Again, you can’t connect the dots looking forward; you can only connect them looking backwards. So you have to trust that the dots will somehow connect in your future. – Steve Jobs
The dots, they are connecting in my life. When I decided to move to Shanghai a little over a month ago, I realized it is time to cash in on my Mandarin skill. So, I found a freelance gig as a Content Editor for an online Chinese language learning platform, FluentU. The site allows Chinese learners to learn by watching videos, and provides extensive Chinese caption complete with definitions, example sentences, etc. It’s a really great idea. When I was trying to master French, I was watching all of my favorite TV shows (ahem, Sex and the City) en français with French subtitles. It’s a pretty effective way to gain fluency, being able to simultaneously hear the words being said and see them in print.
My role as a Content Editor is exactly that, to edit the content, to make sure the English translation makes sense, to make sure the definitions and the example sentences actually help the learners understand the meaning of words and phrases. I first thought about being a translator back in 2009, but the idea didn’t expand into much of anything. I was always afraid that my written Chinese and French wouldn’t be good enough. French is one thing, but Chinese is my mother tongue. Working for FluentU has proved that language is like riding a bike. You never really forget it, it just takes a bit of practice to grease the wheels again.

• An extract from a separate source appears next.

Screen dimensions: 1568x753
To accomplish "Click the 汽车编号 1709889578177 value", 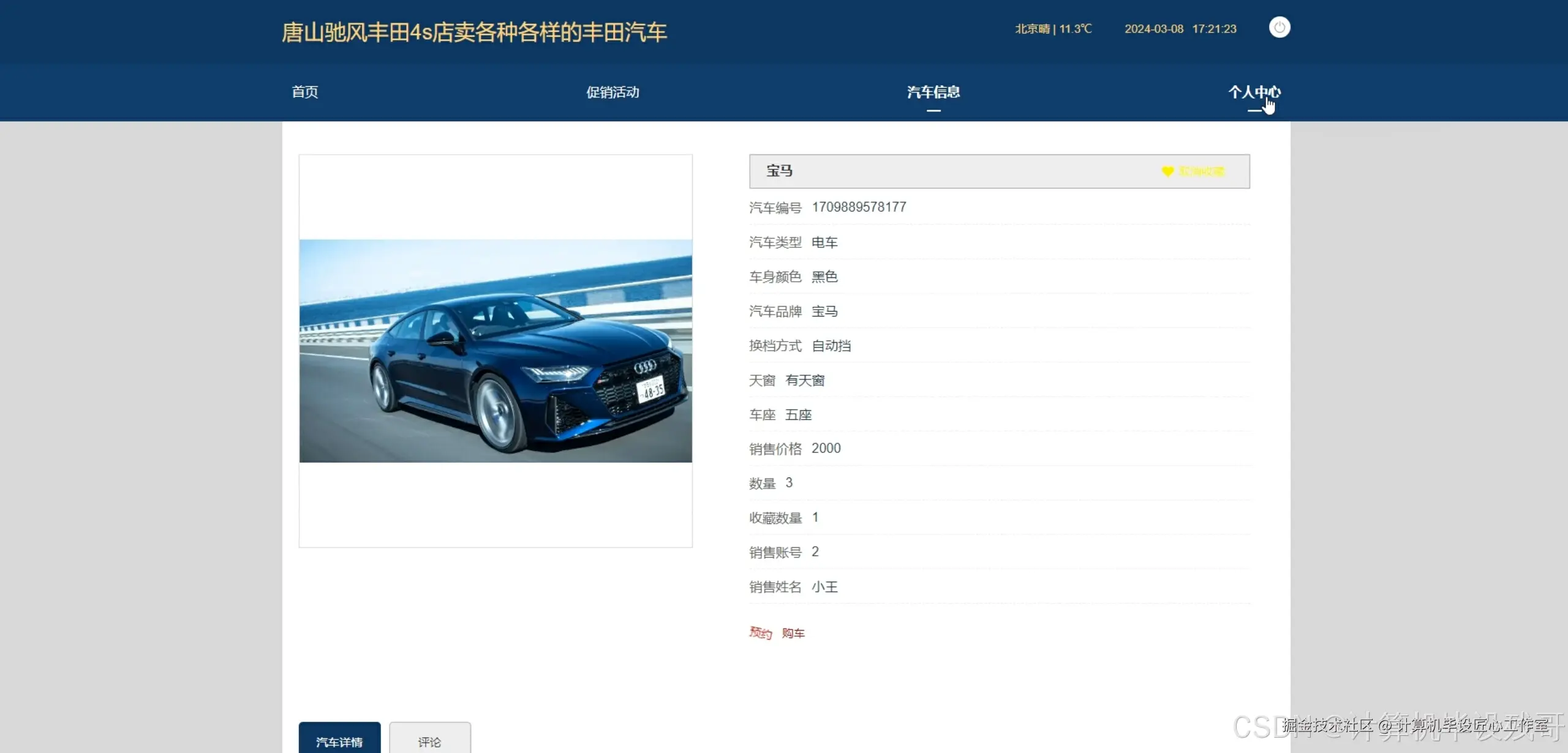I will (x=859, y=207).
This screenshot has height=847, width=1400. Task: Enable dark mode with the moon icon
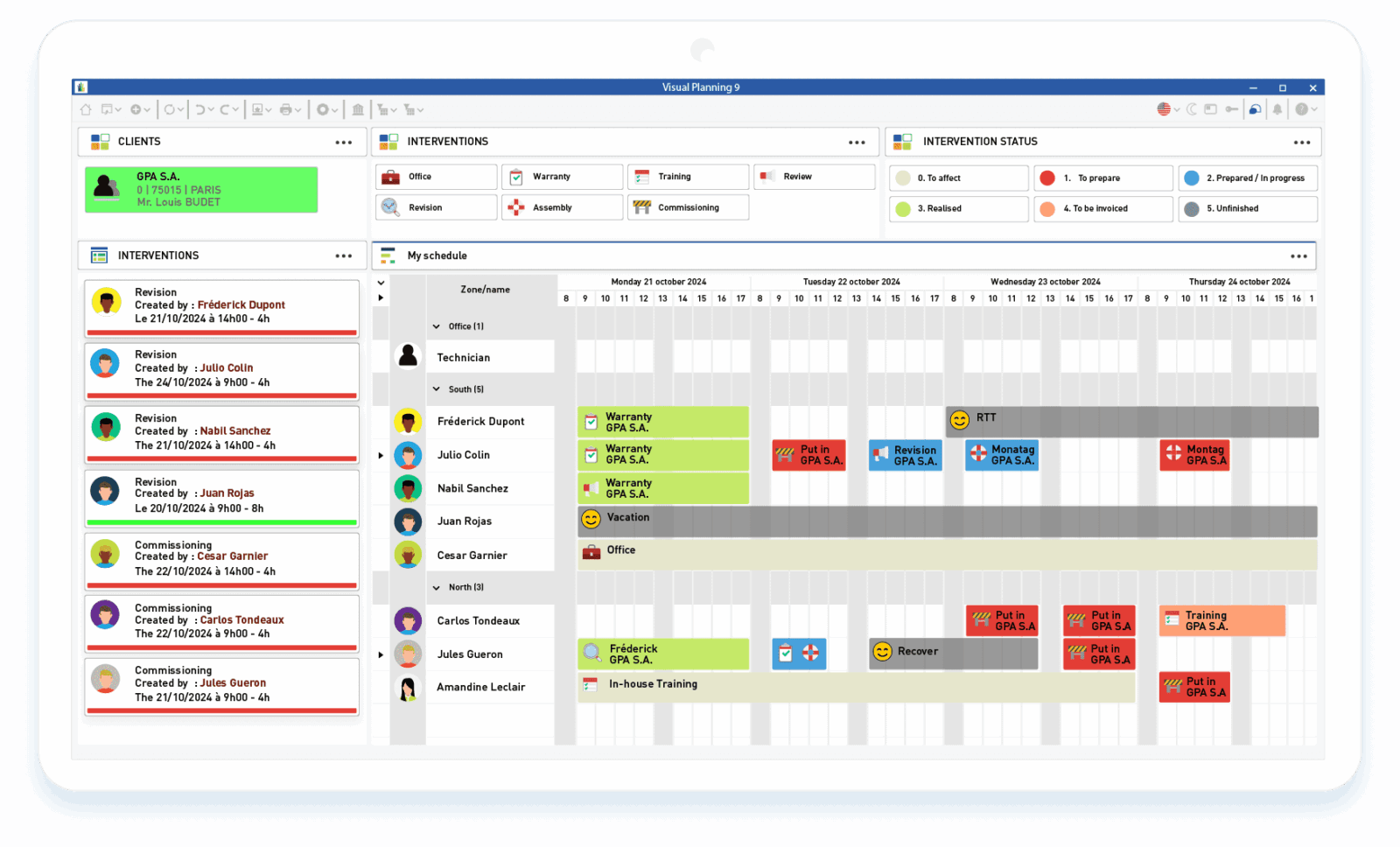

It has been a lot of fun working on videos that range from news clips, to movie previews, to my favorite – music videos. I have been pleasantly surprised at my own command of Chinese. Translation is tricky. It requires really mastering two languages to make sure things don’t sound… off. I’m sure you’ve all read those funny English in fortune cookies (which, by the way, are NOT Chinese, it’s American-Chinese). The music video is especially fun, because the lyrics are typically very poetic, and it’s always interesting to make them sound colloquially correct in English. Being a translator is also a great opportunity to bridge two cultures. You can never truly understand a culture until you learn its language, and you can never truly bridge two cultures until you can go back and forth between the two languages.
I have forgotten my love for the Chinese language. As a child, I read beyond my years. The other day, while working on some translation, I came across a favorite poem of mine, 再别康桥 (Goodbye Again, Cambridge). This was big step in reconnecting with my roots. I had forgotten about this poem, and my love for Chinese literature. Coincidentally, the poet actually spent time both at Columbia & the LSE in the 1920’s. Back then, I didn’t realize this poem is about Cambridge in England, which since have become one of my favorite places! Here is the poem in both Chinese and English. You can see how much wordier the English language is, and how unfair Twitter is in Chinese!
輕輕的我走了， 正如我輕輕的來； 我輕輕的招手， 作別西天的雲彩。 那河畔的金柳， 是夕陽中的新娘； 波光裡的艷影， 在我的心頭蕩漾。 軟泥上的青荇， 油油的在水底招搖； 在康河的柔波裡， 我甘心做一條水草！ 那榆蔭下的一潭， 不是清泉，是天上虹； 揉碎在浮藻間， 沉澱著彩虹似的夢。 尋夢？撐一支長篙， 向青草更青處漫溯； 滿載一船星輝， 在星輝斑斕裡放歌。 但我不能放歌， 悄悄是別離的笙簫； 夏蟲也為我沉默， 沉默是今晚的康橋！ 悄悄的我走了， 正如我悄悄的來； 我揮一揮衣袖， 不帶走一片雲彩。
Very quietly I take my leave, as quietly as I came here; Quietly I wave good-bye, to the rosy clouds in the western sky. The golden willows by the riverside, are young brides in the setting sun; Their reflections on the shimmering waves, always linger in the depth of my heart. The floatingheart growing in the sludge, sways leisurely under the water; In the gentle waves of Cambridge, I would be a water plant! That pool under the shade of elm trees, holds not water but the rainbow from the sky; Shattered to pieces among the duckweeds, is the sediment of a rainbow-like dream. To seek a dream? Just to pole a boat upstream, to where the green grass is more verdant; Or to have the boat fully loaded with starlight, and sing aloud in the splendour of starlight. But I cannot sing aloud, quietness is my farewell music; Even summer insects keep silence for me, silent is Cambridge tonight! Very quietly I take my leave, as quietly as I came here; Gently I flick my sleeves, not even a wisp of cloud will I bring away.